■ **Exercise goal**
Report every line of the records beneath this task that holds the string "computer".

START Records for this task

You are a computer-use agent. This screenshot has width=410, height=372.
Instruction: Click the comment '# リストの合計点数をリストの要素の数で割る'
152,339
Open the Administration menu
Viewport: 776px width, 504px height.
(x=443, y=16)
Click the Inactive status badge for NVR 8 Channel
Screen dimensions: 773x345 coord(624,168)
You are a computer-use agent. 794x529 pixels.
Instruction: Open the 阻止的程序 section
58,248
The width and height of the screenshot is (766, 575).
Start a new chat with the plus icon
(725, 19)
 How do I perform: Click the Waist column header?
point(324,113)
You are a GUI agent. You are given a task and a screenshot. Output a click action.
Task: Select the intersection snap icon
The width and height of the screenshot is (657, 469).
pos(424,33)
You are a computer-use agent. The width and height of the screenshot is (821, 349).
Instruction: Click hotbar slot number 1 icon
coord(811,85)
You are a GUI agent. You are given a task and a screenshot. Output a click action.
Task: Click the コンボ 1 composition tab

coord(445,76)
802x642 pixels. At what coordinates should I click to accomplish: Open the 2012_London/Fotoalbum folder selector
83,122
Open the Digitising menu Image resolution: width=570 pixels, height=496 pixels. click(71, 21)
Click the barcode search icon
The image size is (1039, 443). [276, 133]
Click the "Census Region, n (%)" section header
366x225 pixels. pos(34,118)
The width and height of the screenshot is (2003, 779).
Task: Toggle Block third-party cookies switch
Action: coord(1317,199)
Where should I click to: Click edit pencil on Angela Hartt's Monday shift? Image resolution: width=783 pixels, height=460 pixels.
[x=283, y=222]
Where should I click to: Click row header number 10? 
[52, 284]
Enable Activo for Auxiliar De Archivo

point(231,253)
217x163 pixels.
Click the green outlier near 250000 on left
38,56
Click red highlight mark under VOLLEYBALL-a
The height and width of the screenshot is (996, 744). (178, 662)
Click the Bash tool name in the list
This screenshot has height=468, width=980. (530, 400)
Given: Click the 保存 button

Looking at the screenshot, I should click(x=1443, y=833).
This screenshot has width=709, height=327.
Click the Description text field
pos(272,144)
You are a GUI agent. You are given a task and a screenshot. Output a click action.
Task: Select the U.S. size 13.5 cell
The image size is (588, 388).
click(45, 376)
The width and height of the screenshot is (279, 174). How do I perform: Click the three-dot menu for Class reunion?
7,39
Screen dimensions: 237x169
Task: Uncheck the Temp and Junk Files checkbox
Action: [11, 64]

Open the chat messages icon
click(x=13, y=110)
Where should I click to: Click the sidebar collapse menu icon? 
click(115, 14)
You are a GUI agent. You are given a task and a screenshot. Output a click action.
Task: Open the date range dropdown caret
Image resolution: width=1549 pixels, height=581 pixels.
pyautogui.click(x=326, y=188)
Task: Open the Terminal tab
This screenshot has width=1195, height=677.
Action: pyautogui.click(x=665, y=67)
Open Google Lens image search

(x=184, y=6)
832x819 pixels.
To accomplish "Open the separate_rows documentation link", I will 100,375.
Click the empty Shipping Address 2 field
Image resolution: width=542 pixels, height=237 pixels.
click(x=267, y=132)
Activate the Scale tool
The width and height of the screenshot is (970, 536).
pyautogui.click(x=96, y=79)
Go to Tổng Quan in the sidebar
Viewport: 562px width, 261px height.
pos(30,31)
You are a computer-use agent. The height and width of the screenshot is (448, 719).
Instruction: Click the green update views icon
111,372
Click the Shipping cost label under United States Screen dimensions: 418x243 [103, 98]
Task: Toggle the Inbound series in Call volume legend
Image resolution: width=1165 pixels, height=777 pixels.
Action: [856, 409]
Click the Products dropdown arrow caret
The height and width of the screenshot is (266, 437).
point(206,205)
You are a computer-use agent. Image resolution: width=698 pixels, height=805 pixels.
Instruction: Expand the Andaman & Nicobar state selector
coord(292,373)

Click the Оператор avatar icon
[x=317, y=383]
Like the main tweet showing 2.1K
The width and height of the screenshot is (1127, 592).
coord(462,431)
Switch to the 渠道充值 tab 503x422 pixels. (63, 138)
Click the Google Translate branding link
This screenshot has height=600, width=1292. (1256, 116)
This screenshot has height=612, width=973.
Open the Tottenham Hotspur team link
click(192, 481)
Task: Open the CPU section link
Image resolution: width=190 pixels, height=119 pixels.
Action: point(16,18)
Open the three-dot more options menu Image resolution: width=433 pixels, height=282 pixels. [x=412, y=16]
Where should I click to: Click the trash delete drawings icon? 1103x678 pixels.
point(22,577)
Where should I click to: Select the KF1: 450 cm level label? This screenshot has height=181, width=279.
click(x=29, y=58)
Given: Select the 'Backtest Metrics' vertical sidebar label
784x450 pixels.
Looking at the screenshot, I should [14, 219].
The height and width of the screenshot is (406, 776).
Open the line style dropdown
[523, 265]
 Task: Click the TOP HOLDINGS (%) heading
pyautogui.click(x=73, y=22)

END Records for this task

■ **Problem solution**
You are a computer-use agent. This screenshot has width=410, height=372.
You are a computer-use agent. 794x529 pixels.
You are a computer-use agent. The width and height of the screenshot is (821, 349).
You are a computer-use agent. The height and width of the screenshot is (448, 719).
You are a computer-use agent. Image resolution: width=698 pixels, height=805 pixels.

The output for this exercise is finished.